Under the project name ROKI, Kim and colleagues propose to first establish a baseline of resource consumption using three Intel hardware features. Next, they will develop continuous analysis algorithms to compare a packet’s effect on system performance against historical consumption under similar scenarios. A new path-reconstruction engine will then produce a sequence of instructions to nullify an attack and encode the finding into the network interface card to stop current or future attack traffic.

“ROKI has the potential to achieve both timeliness and precision,” says Wenke Lee, co-PI on the project and co-director of the Institute for Information Security & Privacy at Georgia Tech. “We don’t need to know what an attack looks like, just that it deviates from the baseline. Existing defenses against low-volume DDoS attacks lack precision and they cannot create a response in a timely manner. This will.”

The research is part of DARPA’s Extreme DDoS Defense (XD3) program (awarded under contract #HR0011-16-C-0059) and began in April. First deliverables are expected in approximately 18 months, beginning with a prototype to demonstrate the core idea. The project is expected to be complete in three years. Field exercises to mitigate previously unknown DDoS attacks will occur in 2019.

About the Researchers

Taesoo Kim, assistant professor, School of Computer Science, College of Computing

He received his Ph.D. in Computer Science from the Massachusetts Institute of Technology in 2014 and since has taught at Georgia Tech, attracting nearly $6 million in research awards to the university, inclusive of this announcement. He leads and co-leads projects on large-scale analytics, scalable manycore operating systems, defense mechanisms to harden software, and tag-tracking. His thesis work focused on the design of an intrusion recovery method for operating systems, web applications, distributed web services, and web frameworks that is today the foundation of a company called Nerati.
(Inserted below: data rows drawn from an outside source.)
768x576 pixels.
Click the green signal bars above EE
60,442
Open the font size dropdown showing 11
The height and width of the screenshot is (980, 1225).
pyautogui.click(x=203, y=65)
William Harris, assistant professor, School of Computer Science, College of Computing

He studies program synthesis, analysis and verification and has developed tools that generate programs to help operating systems meet specified security requirements even if the underlying components may not be trusted.

Wenke Lee, the John P. Imlay Jr. Professor, School of Computer Science, and co-director of the Institute for Information Security & Privacy at Georgia Tech

Dr. Lee has worked on large-scale network monitoring, botnet detection, and malware analysis for more than 10 years. His research interests also include systems and network security, applied cryptography, and data mining.

Clifton (Trent) Brunson, research scientist, Georgia Tech Research Institute

In his prior academic studies and work, he has performed multiple projects for the Air Force Research Laboratory and DARPA in the areas of cryptography, insider threats, programming languages, cyber battle damage assessment, agentless network monitoring, and IPv6.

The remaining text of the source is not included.